RadarKendari.com, KENDARI – Manajemen PT Tambang Indonesia Sejahtera (TIS) mengikuti Rapat Dengar Pendapat (RDP) bersama Dewan Perwakilan Rakyat Daerah (DPRD) Sultra dan perwakilan masyarakat Desa Bangun Jaya, Selasa (9/9/2025).
Agenda RDP yakni mendegarkan penjelasan perusahaan nikel terkait polemik lahan, legalitas perusahaan hingga penjelasan terkait IPPKH perusahaan di Desa Bangun Jaya, Kecamatan Lainea, Kabupaten Konawe Selatan (Konsel).
Dalam kesempatan tersebut, Laode Sabaruddin selaku Direktur Operasional PT TIS mengungkapkan bahwa pihaknya sama sekali tidak melakukan penyerobotan lahan seperti yang disangkakan. Pasalnya, aktivitas pertambangan yang dijalankan masih seluas 1 hektar. Itupun, lanjut Sabaruddin, berada diatas lahan milik orang tua Direktur Utama PT TIS.
“Bisa dibuktikan lahan warga mana yang kami serobot. Untuk diketahui sampai sekarang kami melakukan pertambangan di atas tanah milik orang tua Dirut PT TIS dengan luasan 1 hektar. Kami tidak pernah melakukan aktivitas di tempat lain,” tegasnya.
Sabaruddin menyebut bukaan lahan PT TIS bisa dipantau melalui citra satelit dan terpantau oleh Kementerian Energi dan Sumber Daya Mineral (ESDM). “Kalau mau cek bisa lihat di citra satelit bukaan kami,” tambahnya.
Tidak hanya itu, ia juga menegaskan bahwa PT TIS telah mengantongi legalitas yang jelas dari pemerintah pusat dalam hal ini Kementerian ESDM, termasuk pemerintah daerah terkait SK Lingkungan.
“Kami telah memiliki dokumen resmi. IUP OP kami miliki, kemudian ada persetujuan SK lingkungan yang dikeluarkan Pemerintah Kabupaten Konawe Selatan dan terakhir ada RKAB,” terang Sabaruddin dihadapan peserta RDP.
Sebagai perusahaan tambang nikel, dirinya memastikan pihaknya ingin melakukan kegiatan pertaambangan dengan aman dan nyaman. Tentunya dengan melibatkan masyarakat lingkar tambang.

┄┄┄┄┄┄┄┄┄┄┄┄┄┄┄┄┄┄┄┄

- **Petunjuk Tugas**
Menurut berita tentang rapat PT TIS dengan DPRD Sultra, berapa luas lahan yang sampai sekarang ditambang oleh perusahaan itu?

- **Data yang Diberikan**
┄┄┄┄┄┄┄┄┄┄┄┄┄┄┄┄┄┄┄┄

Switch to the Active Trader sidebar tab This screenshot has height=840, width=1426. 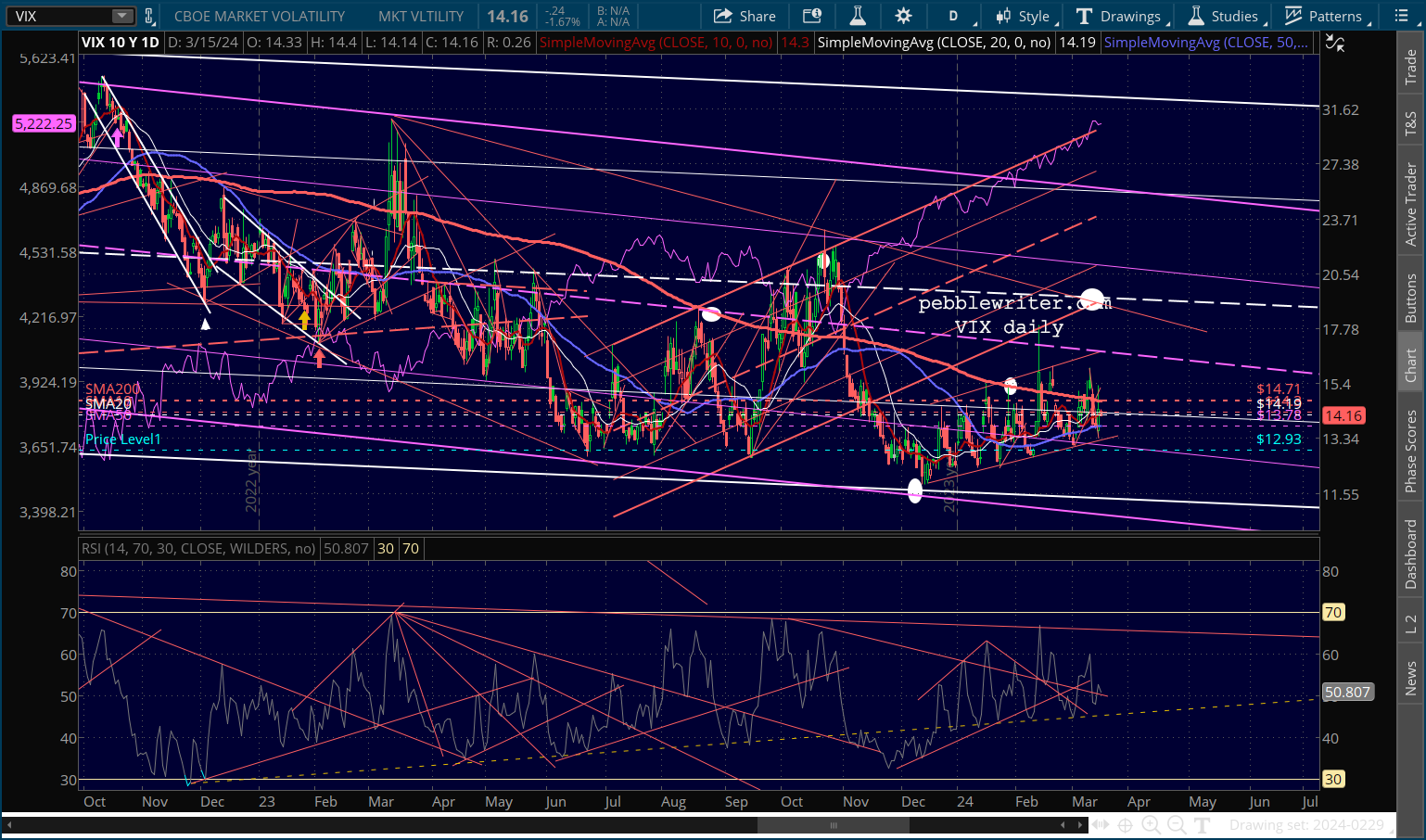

┄┄┄┄┄┄┄┄┄┄┄┄┄┄┄┄┄┄┄┄

- **Jawaban Latihan**
Luasnya 1 hektar.